To do:
A. From the summary of the Bureau's Fall 2018 regulatory agenda, return verbatim the passage starting at "On October 17, the" and ending at "of the rule.".
B. According to the summary of the Bureau's Fall 2018 regulatory agenda, what is the current compliance date of the Payday Lending Rule?

Document:
----
On October 17, the Bureau of Consumer Financial Protection (“BCFP” or “Bureau”) issued its Fall  2018 regulatory agenda.  Notable highlights include:

  • Payday Lending Rule Amendments. In January 2018, the Bureau announced that it would engage in rulemaking to reconsider its Payday Lending Rule released in October 2017.  According to the Bureau’s Fall 2018 agenda, the Bureau expects to issue a notice of proposed rulemaking by January 2019 that will address both the merits and the compliance date (currently August 2019) of the rule.
  • Debt Collection Rule Coming. The Bureau expects to issue a notice of proposed rulemaking addressing debt collection-related communication practices and consumer disclosures by March 2019.  The Bureau explained that debt collection remains a top source of the complaints it receives and both industry and consumer groups have encouraged the Bureau to modernize Fair Debt Collection Practices Act (“FDCPA”) requirements through rulemaking.  The Bureau did not specify whether its proposed rulemaking would be limited to third-party collectors subject to the FDCPA, but its reference to FDCPA-requirements suggests that is likely to be the case.
  • Small Business Lending Data Collection Rule Delayed. The Dodd-Frank Act amended the Equal Credit Opportunity Act (“ECOA”) to require financial institutions to submit certain information relating to credit applications made by women-owned, minority-owned, and small businesses to the Bureau and gave the Bureau the authority to require financial institutions to submit additional data.  In May 2017, the Bureau issued a Request for Information seeking comment on small business lending data collection.  While the BCFP’s Spring 2018 agenda listed this item as in the pre-rule stage, the Bureau has now delayed its work on the rule and reclassified it as a long-term action.  The Bureau noted that it “intends to continue certain market monitoring and research activities to facilitate resumption of the rulemaking.”
----
Data excerpt:
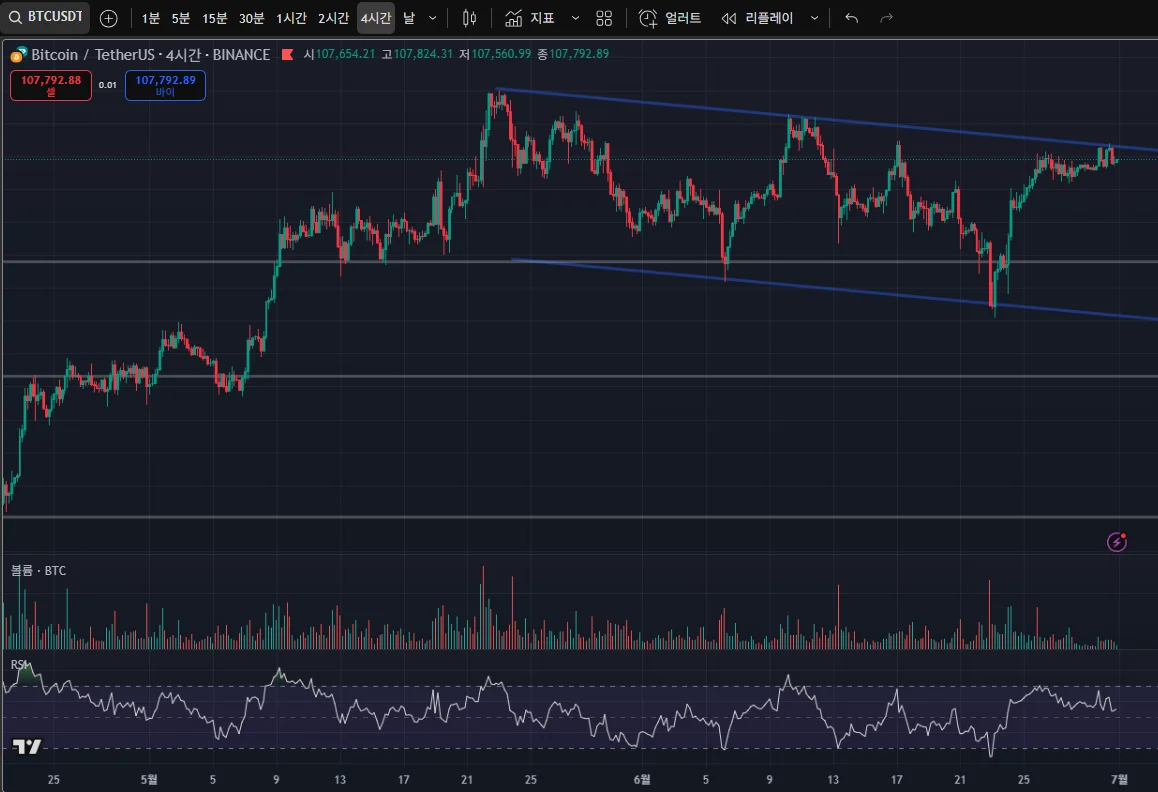Expand the indicators favorites dropdown arrow

click(x=575, y=18)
----
The replies:
A.
On October 17, the Bureau of Consumer Financial Protection (“BCFP” or “Bureau”) issued its Fall  2018 regulatory agenda.  Notable highlights include:

  • Payday Lending Rule Amendments. In January 2018, the Bureau announced that it would engage in rulemaking to reconsider its Payday Lending Rule released in October 2017.  According to the Bureau’s Fall 2018 agenda, the Bureau expects to issue a notice of proposed rulemaking by January 2019 that will address both the merits and the compliance date (currently August 2019) of the rule.

B. August 2019.